あたたかな日を待ち遠しく思う季節ですね。
Shokan
虎の春
薯藷餡、こし餡・ごま
令和4年、壬寅がはじまりました。
「寅」には草木が成長しはじめるという意味があるとか。
「正月の 子供になって 見たき哉」(一茶)
皆様にとってより良き一年になりますように。
Touji
暮雪
薬饅頭、こし餡
終い弘法、終い天神そしてクリスマス。
年の瀬をより感じるころになりました。
日暮れから降る雪、モノトーンの風景が似合う季節でしょうか。
明くる年が皆様にとってより良き年となりますように。
Taisetsu
雪あかり
村雨、こし餡・銀箔
雪月ともいわれる師走。
今年は京都の山里でもうっすらと雪が積もったそうです。
「ねぎ白く 洗ひたてたる 寒さかな」(芭蕉)
寒さはこれから。本格的に冬がはじまりますね。
Shosetsu
山茶花
薯藷餡、粒餡
山の錦に魅了されるころ。
本格的にはじまる冬を予告するかのようにひっそりと咲く山茶花の花。
「山茶花を 雀のこぼす 日和哉」(子規)
小春日和がうれしい季節ですね。
Rittou
通天楓
こなし、こし餡
菊の美しい季節から、山茶花の花が似合う気候にうつるころ。

*元データ*
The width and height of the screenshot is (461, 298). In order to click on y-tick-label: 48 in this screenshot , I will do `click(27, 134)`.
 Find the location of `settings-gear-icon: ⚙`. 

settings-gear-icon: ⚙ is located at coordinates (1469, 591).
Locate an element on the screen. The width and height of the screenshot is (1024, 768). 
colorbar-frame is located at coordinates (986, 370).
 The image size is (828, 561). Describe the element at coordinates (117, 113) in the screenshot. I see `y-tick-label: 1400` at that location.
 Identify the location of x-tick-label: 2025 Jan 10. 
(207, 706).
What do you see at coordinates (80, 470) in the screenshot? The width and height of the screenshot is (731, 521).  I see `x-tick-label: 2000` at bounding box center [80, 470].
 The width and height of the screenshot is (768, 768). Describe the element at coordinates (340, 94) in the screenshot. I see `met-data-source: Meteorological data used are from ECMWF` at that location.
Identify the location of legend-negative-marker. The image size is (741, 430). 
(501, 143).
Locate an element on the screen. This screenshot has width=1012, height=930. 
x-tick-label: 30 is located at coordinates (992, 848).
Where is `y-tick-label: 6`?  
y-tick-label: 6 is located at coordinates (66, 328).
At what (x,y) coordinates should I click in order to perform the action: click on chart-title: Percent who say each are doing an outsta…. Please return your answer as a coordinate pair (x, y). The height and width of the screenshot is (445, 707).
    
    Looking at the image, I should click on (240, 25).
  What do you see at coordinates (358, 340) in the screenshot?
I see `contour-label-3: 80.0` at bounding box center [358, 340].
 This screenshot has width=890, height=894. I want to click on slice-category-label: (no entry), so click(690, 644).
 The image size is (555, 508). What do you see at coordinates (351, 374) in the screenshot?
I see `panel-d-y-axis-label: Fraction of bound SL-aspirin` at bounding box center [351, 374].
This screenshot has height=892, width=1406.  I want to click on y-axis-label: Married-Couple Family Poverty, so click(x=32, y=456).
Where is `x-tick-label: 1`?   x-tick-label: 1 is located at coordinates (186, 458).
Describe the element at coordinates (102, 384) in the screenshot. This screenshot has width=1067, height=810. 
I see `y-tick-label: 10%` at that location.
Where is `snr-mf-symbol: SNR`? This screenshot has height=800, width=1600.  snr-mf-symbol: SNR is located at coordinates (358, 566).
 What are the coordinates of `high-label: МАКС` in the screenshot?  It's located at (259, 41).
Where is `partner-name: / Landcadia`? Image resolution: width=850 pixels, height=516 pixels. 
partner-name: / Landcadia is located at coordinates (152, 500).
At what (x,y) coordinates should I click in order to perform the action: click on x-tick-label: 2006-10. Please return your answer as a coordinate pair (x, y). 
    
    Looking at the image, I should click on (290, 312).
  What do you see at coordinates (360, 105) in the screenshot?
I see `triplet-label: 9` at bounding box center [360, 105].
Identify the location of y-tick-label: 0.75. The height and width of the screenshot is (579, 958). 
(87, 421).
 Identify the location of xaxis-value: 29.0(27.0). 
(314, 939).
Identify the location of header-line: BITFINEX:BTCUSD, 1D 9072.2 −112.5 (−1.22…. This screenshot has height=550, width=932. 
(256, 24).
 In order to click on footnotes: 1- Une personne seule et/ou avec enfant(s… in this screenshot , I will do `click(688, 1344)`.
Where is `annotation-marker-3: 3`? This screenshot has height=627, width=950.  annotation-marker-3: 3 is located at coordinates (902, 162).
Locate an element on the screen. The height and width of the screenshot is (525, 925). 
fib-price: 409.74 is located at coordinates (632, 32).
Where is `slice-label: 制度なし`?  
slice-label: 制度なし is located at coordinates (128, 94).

*指示*
[1] エントリの最初の行から「(501, 143).」を含む行までを、両端の行も含めて一字一句変えずにもう一度書き出してください。
[2] 和菓子の紹介文を、最後に示された文の次から書き継いでください。
和菓子の紹介文とエントリは、互いに関係のない別々のものです。

*解答一覧*
[1]
The width and height of the screenshot is (461, 298). In order to click on y-tick-label: 48 in this screenshot , I will do `click(27, 134)`.
 Find the location of `settings-gear-icon: ⚙`. 

settings-gear-icon: ⚙ is located at coordinates (1469, 591).
Locate an element on the screen. The width and height of the screenshot is (1024, 768). 
colorbar-frame is located at coordinates (986, 370).
 The image size is (828, 561). Describe the element at coordinates (117, 113) in the screenshot. I see `y-tick-label: 1400` at that location.
 Identify the location of x-tick-label: 2025 Jan 10. 
(207, 706).
What do you see at coordinates (80, 470) in the screenshot? The width and height of the screenshot is (731, 521).  I see `x-tick-label: 2000` at bounding box center [80, 470].
 The width and height of the screenshot is (768, 768). Describe the element at coordinates (340, 94) in the screenshot. I see `met-data-source: Meteorological data used are from ECMWF` at that location.
Identify the location of legend-negative-marker. The image size is (741, 430). 
(501, 143).

[2]
寒さとともに、徐々に紅葉のたよりも聞えてきそうです。
「何を待つ 松に冬来る けしきかな」(岸田稚魚)
冬がはじまりますね。
Soko
風色
羽二重、栗餡・氷餅
「秋の日はつるべ落とし」 日の短さをより感じるころ。
冷たい風に誘われるように木々が色づきはじめます。
「遠足の 子等に交じりて 紅葉山」(星野立子)
錦秋の美しい時季、もうすぐですね。
Kanro
秋山路
浮島、蒸羊羹・さつま芋
夏日と秋日和が入り交じる寒露のころ。
道行く人の装いにも季節のうつろいを感じます。
「雲あれど 無きが如くに 秋日和」(高浜虚子)
山の粧いも近いことでしょう。
Shubun
涼秋
栗きんとん、こし餡
暑さ寒さも彼岸まで…。
少しずつ夜も長くなり、本格的に秋を愉しめる時季がはじまります。
「栗も食べ 松茸も食べ ありがたし」(山口青邨)
秋の産物も美味しいころですね。
Hakuro
菊のころ
きんとん・こし餡
新暦・重陽節供のころ。
梨や栗、秋刀魚をはじめ、秋の幸を目にするようになります。
「菊日和 美しき日を 鏤めぬ」(星野立子)
目にも口にも楽しい、過ごしやすい季節。はじまりますね。
Shosho
秋陽
ういろう、白餡・氷餅
夕暮れ時の影法師。
いつかの懐かしい記憶が思い出されます。
「外灯の いまともる上の 鰯雲」(大野林火)
少しずつ秋のよそおいを感じる季節になりましたね。
Risshu
千輪菊
葛・白あん
夜空に咲く千輪菊。
彩る光の花、迫力ある音、次々に打ちあがる花火も束の間。
「閑けさや 花火消えたる あとの星」(日野草城)
涼やかに光る星に秋のはじまりを感じる季節です。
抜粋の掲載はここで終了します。